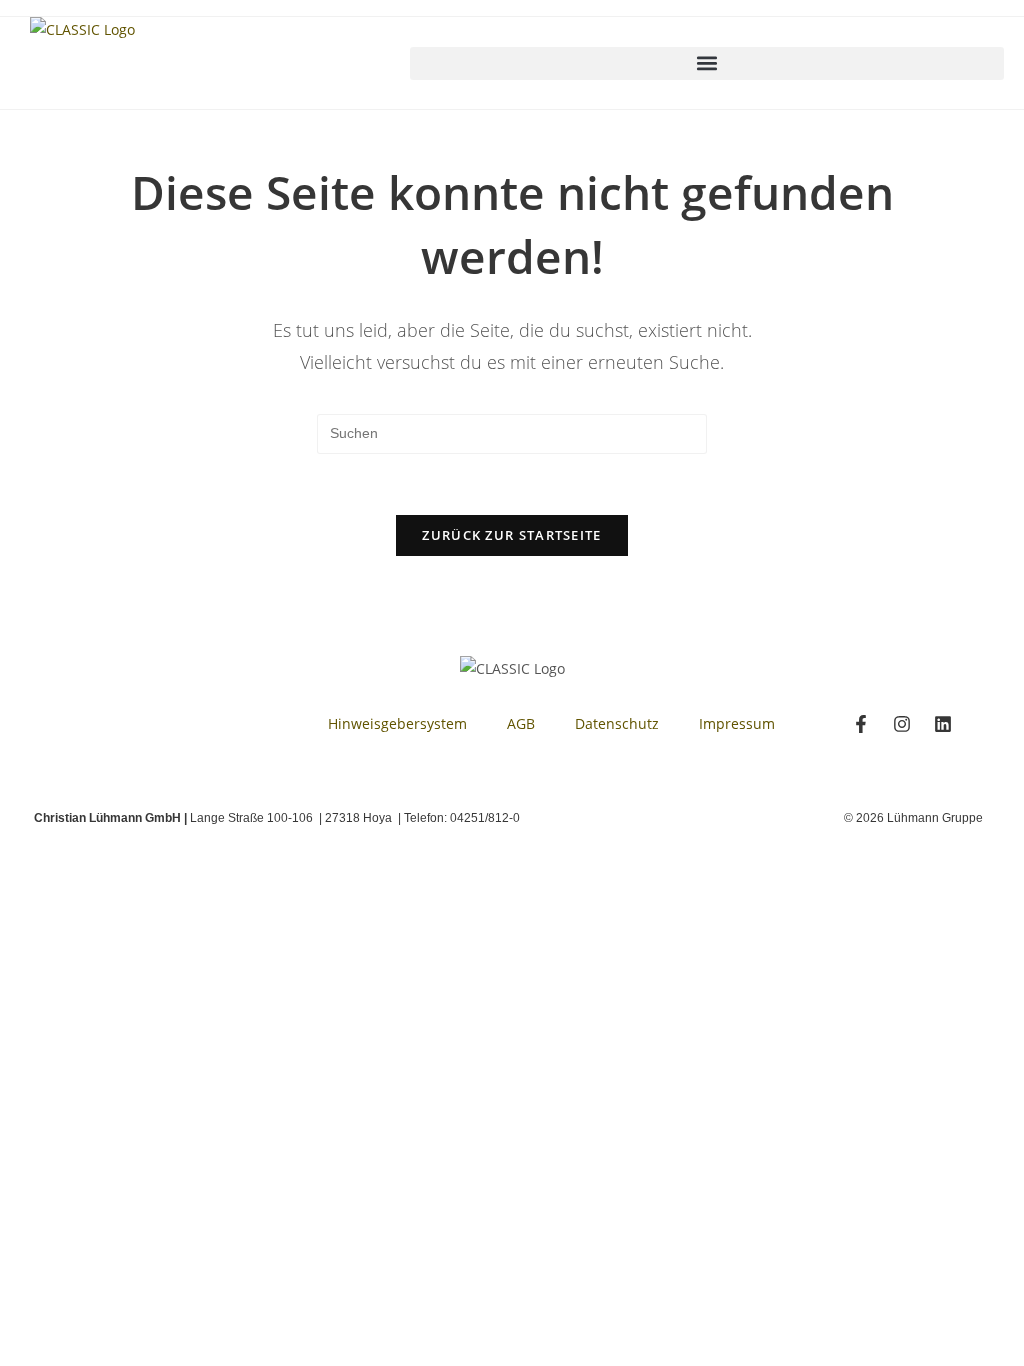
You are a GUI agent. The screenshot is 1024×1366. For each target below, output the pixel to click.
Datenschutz (617, 723)
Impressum (737, 723)
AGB (521, 723)
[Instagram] (902, 724)
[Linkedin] (943, 724)
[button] (707, 63)
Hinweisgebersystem (397, 723)
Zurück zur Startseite (511, 535)
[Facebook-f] (861, 724)
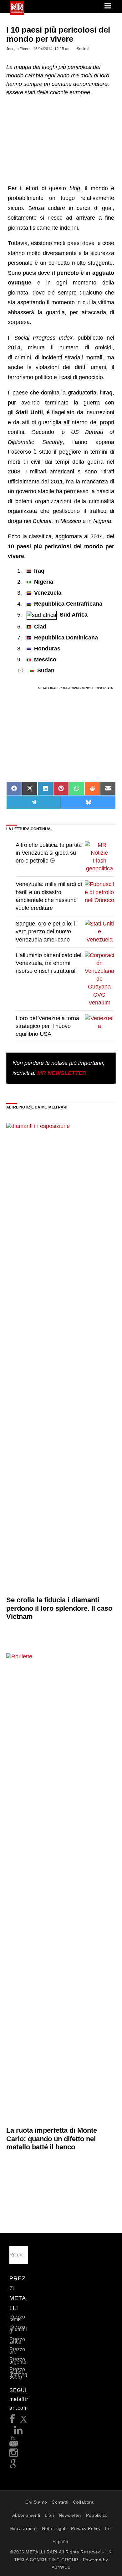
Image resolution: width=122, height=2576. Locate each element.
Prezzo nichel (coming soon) (18, 2373)
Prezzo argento (17, 2361)
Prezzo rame (17, 2318)
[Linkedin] (18, 2432)
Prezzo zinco (17, 2340)
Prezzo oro (17, 2350)
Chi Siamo (36, 2502)
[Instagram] (13, 2454)
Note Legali (54, 2528)
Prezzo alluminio (18, 2329)
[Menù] (108, 6)
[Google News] (13, 2466)
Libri (49, 2515)
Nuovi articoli (24, 2528)
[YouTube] (13, 2443)
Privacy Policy (86, 2528)
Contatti (60, 2502)
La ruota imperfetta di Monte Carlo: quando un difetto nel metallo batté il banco (51, 2138)
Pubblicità (96, 2515)
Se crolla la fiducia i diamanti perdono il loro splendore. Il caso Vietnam (59, 1608)
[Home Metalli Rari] (17, 13)
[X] (24, 2420)
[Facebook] (12, 2420)
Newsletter (70, 2515)
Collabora (83, 2502)
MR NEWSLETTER (61, 1073)
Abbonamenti (26, 2515)
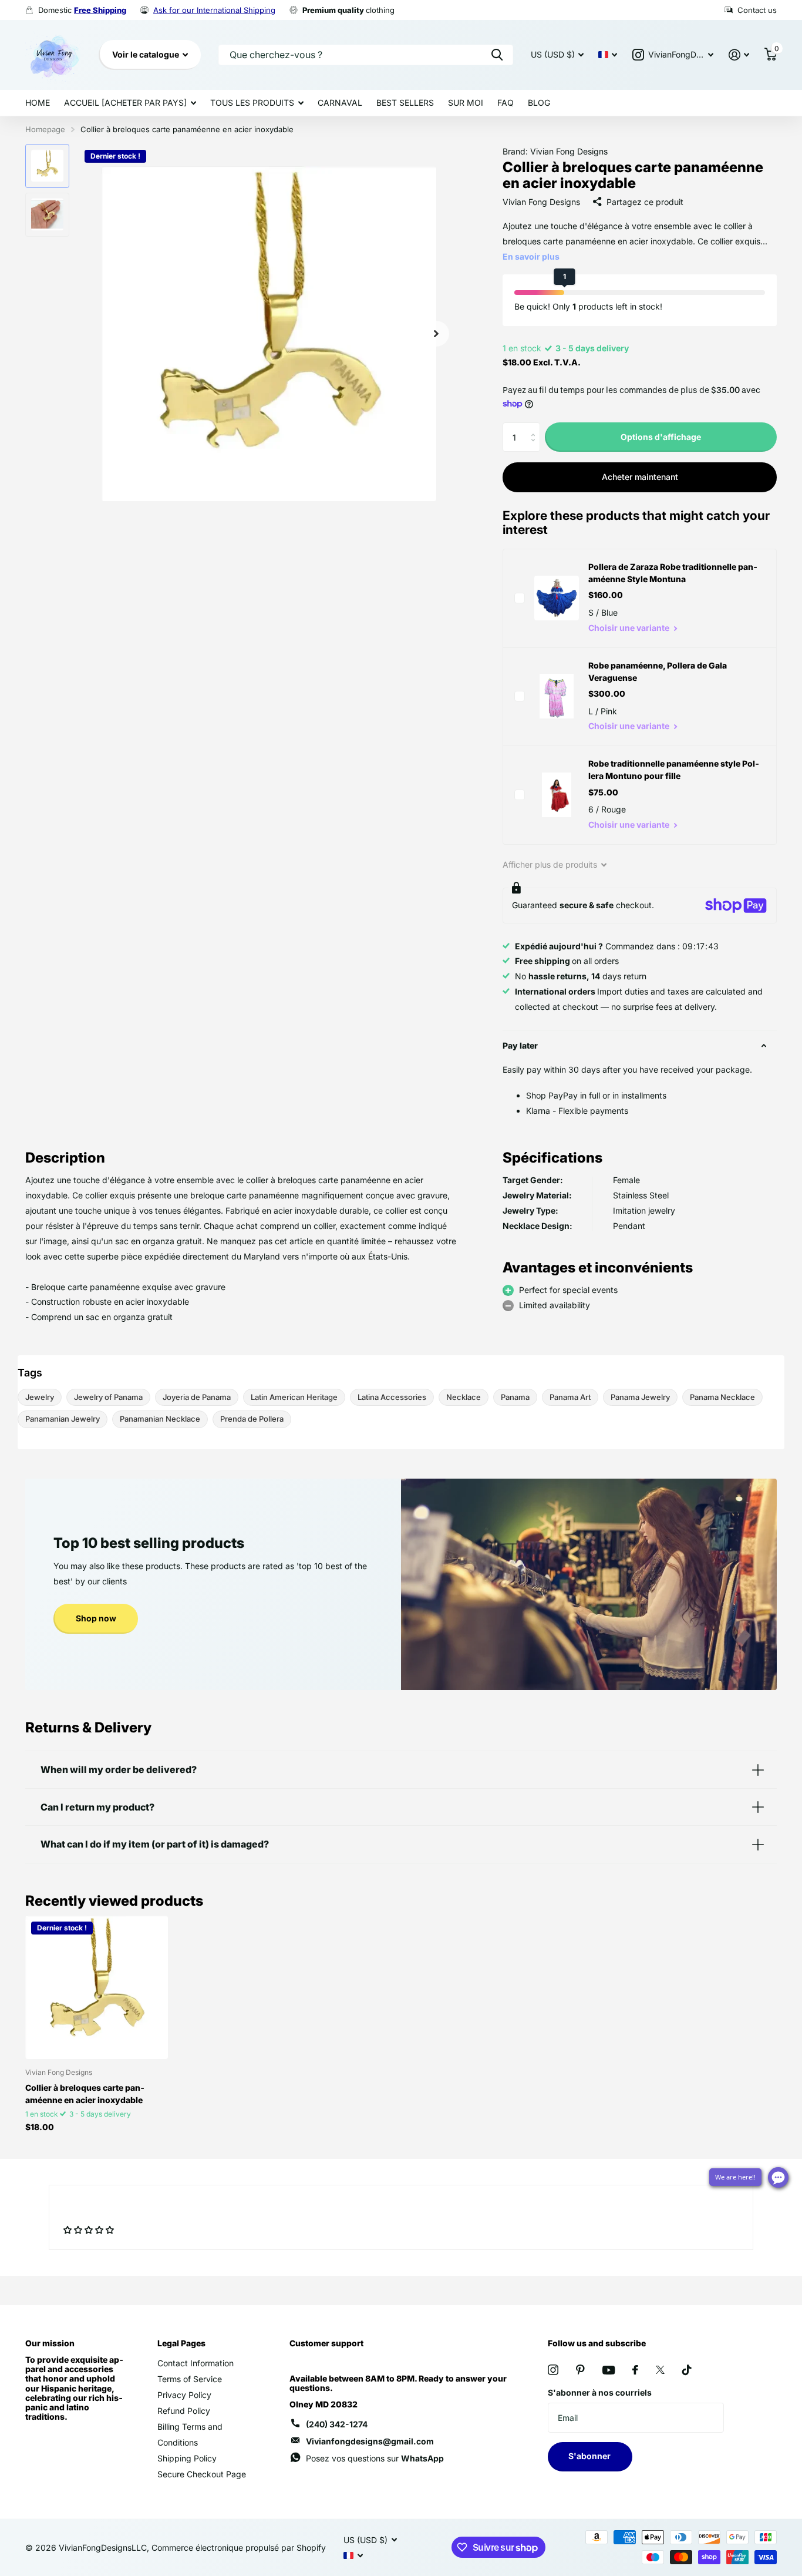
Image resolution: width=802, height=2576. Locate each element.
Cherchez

__Exercise directions__. Copy the data exactly. Pictures do not belong in the copy.

__Task solution__.
You are a GUI agent. The screenshot is 1024×1366. For each target below, output the pixel to click.
Datenschutz (617, 723)
Impressum (737, 723)
AGB (521, 723)
[Instagram] (902, 724)
[Linkedin] (943, 724)
[button] (707, 63)
Hinweisgebersystem (397, 723)
Zurück zur Startseite (511, 535)
[Facebook-f] (861, 724)
Image resolution: width=122, height=2576. Locate each element.
Prezzo nichel (coming soon) (18, 2373)
Prezzo argento (17, 2361)
Prezzo rame (17, 2318)
[Linkedin] (18, 2432)
Prezzo zinco (17, 2340)
Prezzo oro (17, 2350)
Chi Siamo (36, 2502)
[Instagram] (13, 2454)
Note Legali (54, 2528)
Prezzo alluminio (18, 2329)
[Menù] (108, 6)
[Google News] (13, 2466)
Libri (49, 2515)
Nuovi articoli (24, 2528)
[YouTube] (13, 2443)
Privacy Policy (86, 2528)
Contatti (60, 2502)
La ruota imperfetta di Monte Carlo: quando un difetto nel metallo batté il banco (51, 2138)
Pubblicità (96, 2515)
Se crolla la fiducia i diamanti perdono il loro splendore. Il caso Vietnam (59, 1608)
[Home Metalli Rari] (17, 13)
[X] (24, 2420)
[Facebook] (12, 2420)
Newsletter (70, 2515)
Collabora (83, 2502)
MR NEWSLETTER (61, 1073)
Abbonamenti (26, 2515)
Image resolution: width=802, height=2576. Locate each element.
Cherchez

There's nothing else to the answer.